## RECORDED INFORMATION
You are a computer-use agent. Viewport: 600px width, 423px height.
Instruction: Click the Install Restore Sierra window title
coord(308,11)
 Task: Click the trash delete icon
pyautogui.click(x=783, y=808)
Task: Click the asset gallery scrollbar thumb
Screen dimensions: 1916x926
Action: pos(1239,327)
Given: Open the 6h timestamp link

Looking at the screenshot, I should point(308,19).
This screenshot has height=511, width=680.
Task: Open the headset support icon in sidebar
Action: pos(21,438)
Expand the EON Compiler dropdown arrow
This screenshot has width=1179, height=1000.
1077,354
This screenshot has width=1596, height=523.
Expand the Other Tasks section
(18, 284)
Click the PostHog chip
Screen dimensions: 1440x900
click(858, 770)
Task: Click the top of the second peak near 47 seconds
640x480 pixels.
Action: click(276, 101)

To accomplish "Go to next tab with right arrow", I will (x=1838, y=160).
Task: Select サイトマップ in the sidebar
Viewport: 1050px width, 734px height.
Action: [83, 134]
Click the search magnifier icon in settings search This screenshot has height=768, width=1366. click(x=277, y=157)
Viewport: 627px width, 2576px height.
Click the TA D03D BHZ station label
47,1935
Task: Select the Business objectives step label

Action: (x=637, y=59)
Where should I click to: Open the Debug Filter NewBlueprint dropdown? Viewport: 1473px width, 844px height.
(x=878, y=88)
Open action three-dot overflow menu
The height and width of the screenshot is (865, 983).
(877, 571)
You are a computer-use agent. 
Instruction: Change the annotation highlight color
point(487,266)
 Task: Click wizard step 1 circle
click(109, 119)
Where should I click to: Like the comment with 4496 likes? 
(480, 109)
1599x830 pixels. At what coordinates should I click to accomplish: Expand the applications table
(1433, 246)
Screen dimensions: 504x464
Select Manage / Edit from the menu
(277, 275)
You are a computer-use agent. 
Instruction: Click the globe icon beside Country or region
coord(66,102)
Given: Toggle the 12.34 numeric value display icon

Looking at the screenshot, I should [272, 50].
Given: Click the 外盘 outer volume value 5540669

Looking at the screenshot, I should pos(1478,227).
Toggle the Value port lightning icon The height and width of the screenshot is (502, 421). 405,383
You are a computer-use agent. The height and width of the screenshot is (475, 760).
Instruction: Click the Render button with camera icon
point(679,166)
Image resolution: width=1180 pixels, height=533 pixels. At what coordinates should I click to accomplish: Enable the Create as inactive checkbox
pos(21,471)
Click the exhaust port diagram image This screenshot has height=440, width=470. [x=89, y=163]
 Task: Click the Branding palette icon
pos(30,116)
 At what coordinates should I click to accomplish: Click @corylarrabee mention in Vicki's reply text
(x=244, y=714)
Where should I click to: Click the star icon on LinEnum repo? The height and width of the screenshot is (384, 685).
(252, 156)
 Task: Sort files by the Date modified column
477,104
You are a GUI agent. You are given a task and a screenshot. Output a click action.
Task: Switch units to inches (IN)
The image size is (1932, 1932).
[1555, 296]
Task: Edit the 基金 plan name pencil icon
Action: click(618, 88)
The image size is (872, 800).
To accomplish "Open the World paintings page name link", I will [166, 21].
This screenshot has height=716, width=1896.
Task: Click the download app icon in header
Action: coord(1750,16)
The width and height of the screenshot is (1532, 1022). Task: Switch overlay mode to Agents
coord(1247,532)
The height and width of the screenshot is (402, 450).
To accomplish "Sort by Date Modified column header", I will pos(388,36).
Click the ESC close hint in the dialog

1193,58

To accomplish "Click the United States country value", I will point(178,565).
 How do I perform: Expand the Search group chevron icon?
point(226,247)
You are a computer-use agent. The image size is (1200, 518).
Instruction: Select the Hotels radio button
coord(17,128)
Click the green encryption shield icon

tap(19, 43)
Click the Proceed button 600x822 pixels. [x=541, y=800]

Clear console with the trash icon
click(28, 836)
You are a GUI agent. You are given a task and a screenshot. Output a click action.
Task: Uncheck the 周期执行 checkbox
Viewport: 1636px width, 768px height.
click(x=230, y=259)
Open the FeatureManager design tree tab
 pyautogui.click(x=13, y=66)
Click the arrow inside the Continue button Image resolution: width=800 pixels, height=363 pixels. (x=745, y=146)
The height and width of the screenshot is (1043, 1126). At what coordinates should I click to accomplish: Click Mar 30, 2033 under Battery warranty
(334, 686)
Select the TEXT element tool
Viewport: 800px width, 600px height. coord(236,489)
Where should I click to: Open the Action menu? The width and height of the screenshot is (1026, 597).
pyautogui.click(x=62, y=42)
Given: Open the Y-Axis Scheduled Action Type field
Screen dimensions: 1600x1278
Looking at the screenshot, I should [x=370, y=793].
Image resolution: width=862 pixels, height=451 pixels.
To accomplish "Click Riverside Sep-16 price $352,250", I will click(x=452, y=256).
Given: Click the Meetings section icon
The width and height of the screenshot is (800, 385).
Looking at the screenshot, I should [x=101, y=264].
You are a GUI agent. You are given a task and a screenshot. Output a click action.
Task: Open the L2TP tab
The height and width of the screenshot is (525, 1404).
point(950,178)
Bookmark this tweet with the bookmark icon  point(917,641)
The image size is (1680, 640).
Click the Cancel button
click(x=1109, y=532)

## HOW TO COMPLETE THIS TASK
Write down exactly the line with "Where should I click to: Open the Action", then each line after it through the end of the data.

## ANSWER SPACE
Where should I click to: Open the Action menu? The width and height of the screenshot is (1026, 597).
pyautogui.click(x=62, y=42)
Given: Open the Y-Axis Scheduled Action Type field
Screen dimensions: 1600x1278
Looking at the screenshot, I should [x=370, y=793].
Image resolution: width=862 pixels, height=451 pixels.
To accomplish "Click Riverside Sep-16 price $352,250", I will click(x=452, y=256).
Given: Click the Meetings section icon
The width and height of the screenshot is (800, 385).
Looking at the screenshot, I should [x=101, y=264].
You are a GUI agent. You are given a task and a screenshot. Output a click action.
Task: Open the L2TP tab
The height and width of the screenshot is (525, 1404).
point(950,178)
Bookmark this tweet with the bookmark icon  point(917,641)
The image size is (1680, 640).
Click the Cancel button
click(x=1109, y=532)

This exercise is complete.